If branch outcomes vary unpredictably with input data, the CPU may mispredict and waste work, which can reduce throughput.

This is one reason the same algorithm can be fast on one workload and slow on another: the code is the same, but the branch behavior changes.

How the CPU relates to compilation and runtimes

Compilation and linking often produce a binary that contains machine code for a specific CPU architecture.
JIT compilation can generate CPU-specific machine code at runtime, based on profiling and execution behavior.
The runtime of a language may manage memory and execution details, but the CPU still executes the resulting machine instructions.

CPU vs GPU (the boundary)

A GPU is optimized for throughput on data-parallel workloads (many similar operations at once).

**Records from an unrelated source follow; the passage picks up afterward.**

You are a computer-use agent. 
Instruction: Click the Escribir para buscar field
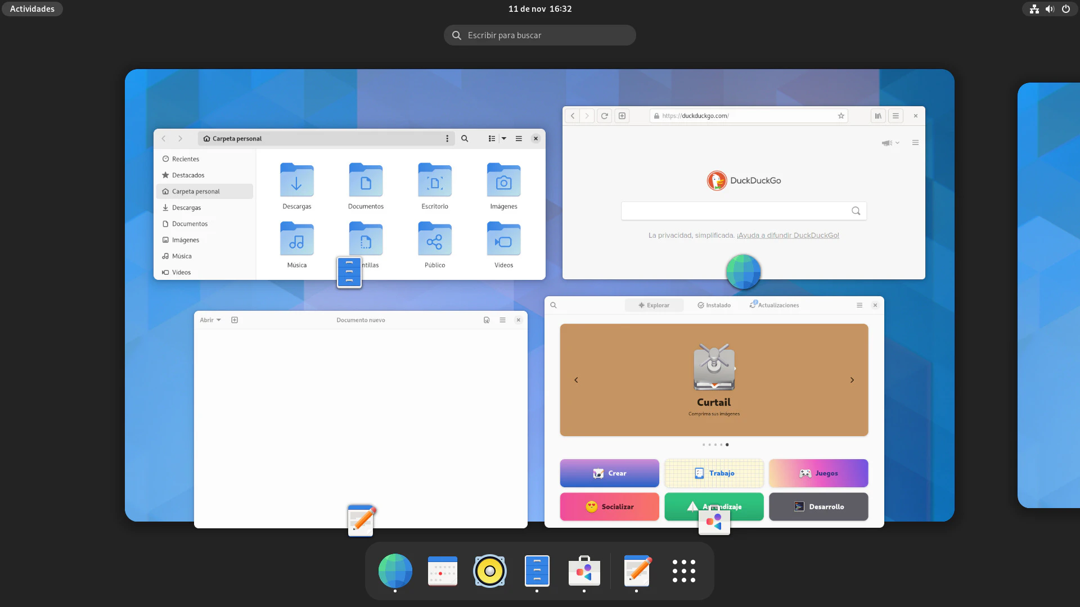pyautogui.click(x=540, y=35)
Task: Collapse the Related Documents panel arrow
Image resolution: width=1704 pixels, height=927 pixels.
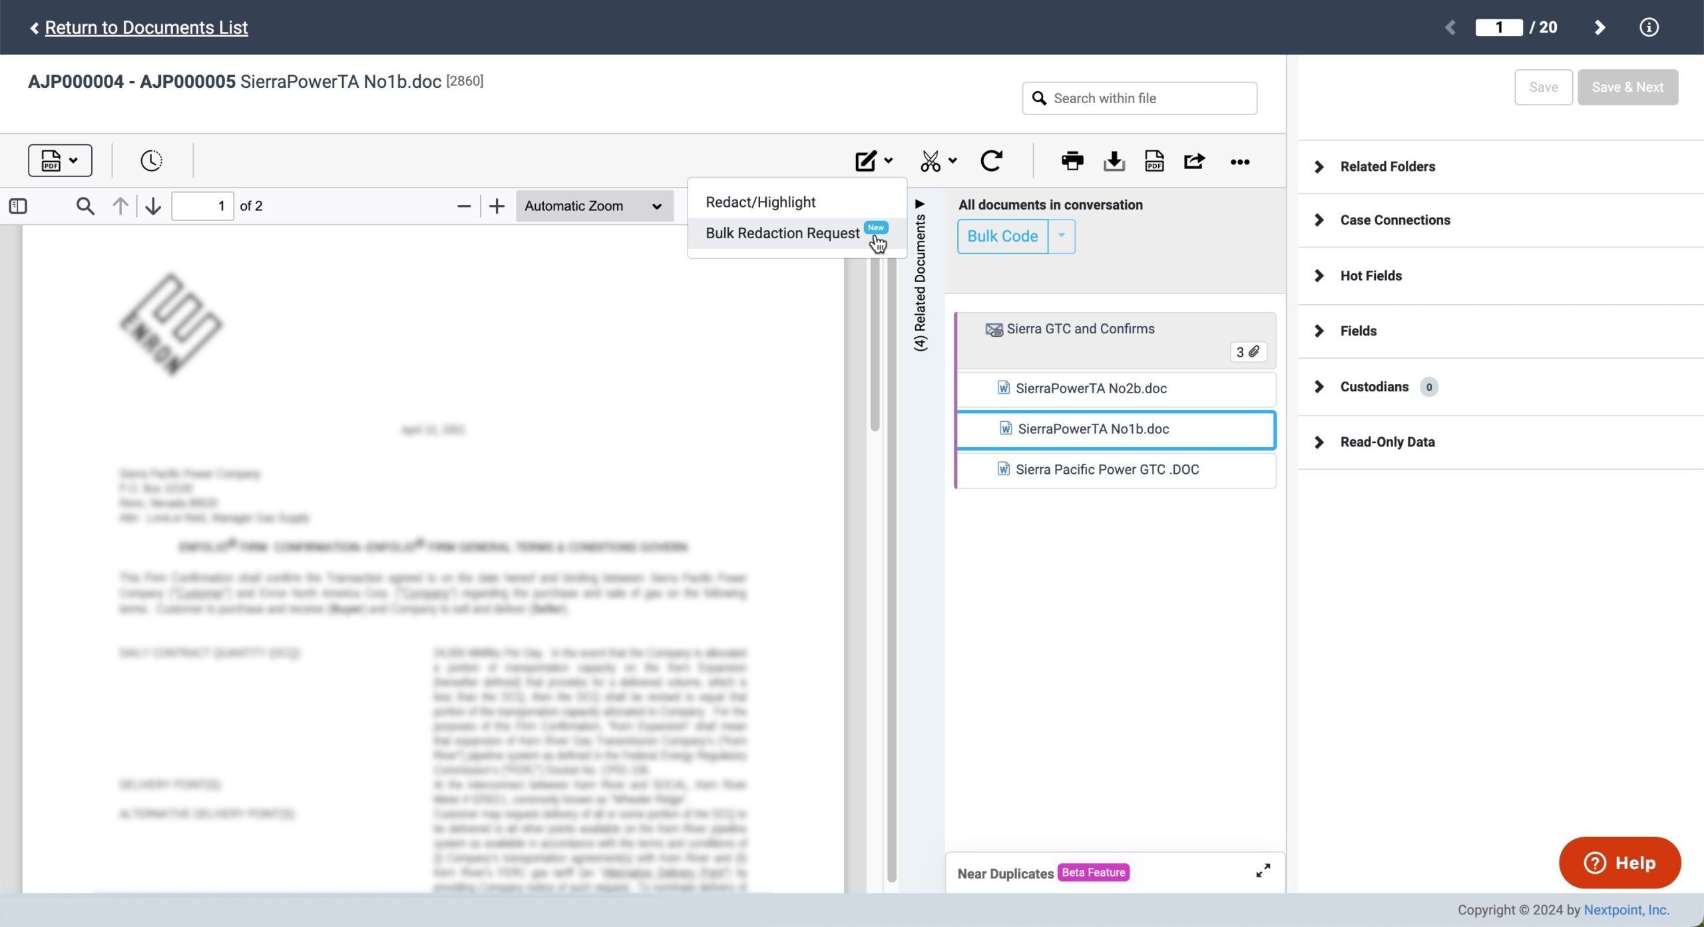Action: tap(920, 204)
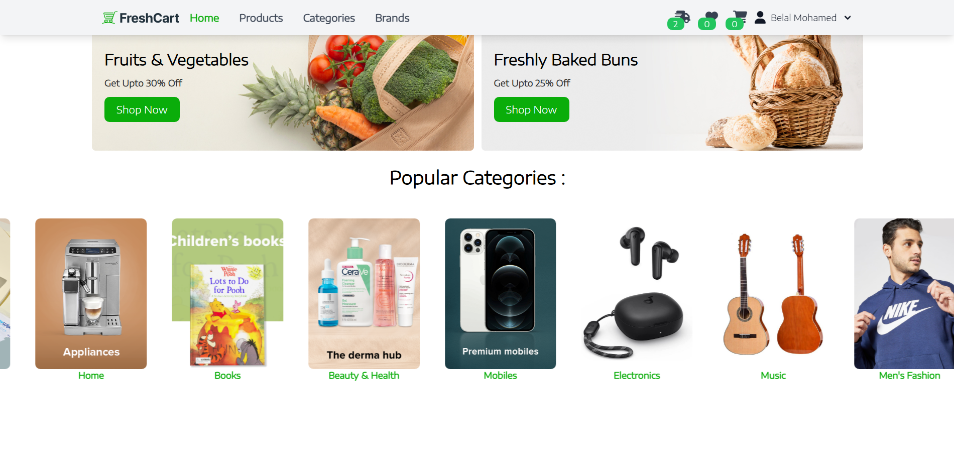This screenshot has height=464, width=954.
Task: Click Shop Now under Freshly Baked Buns
Action: click(x=531, y=109)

A CPU is optimized for general-purpose control flow and orchestration. Many systems use both: CPU for coordination and “everything else”, GPU for specific parallel kernels.

Mini-scenario

If a service spends most of its time routing requests, parsing data, applying rules, and talking to the OS/network, it’s primarily CPU work (control flow + orchestration). If a small part of the service performs heavy numeric operations on large arrays (image transforms, matrix multiplications), that hotspot may be a candidate for GPU offload.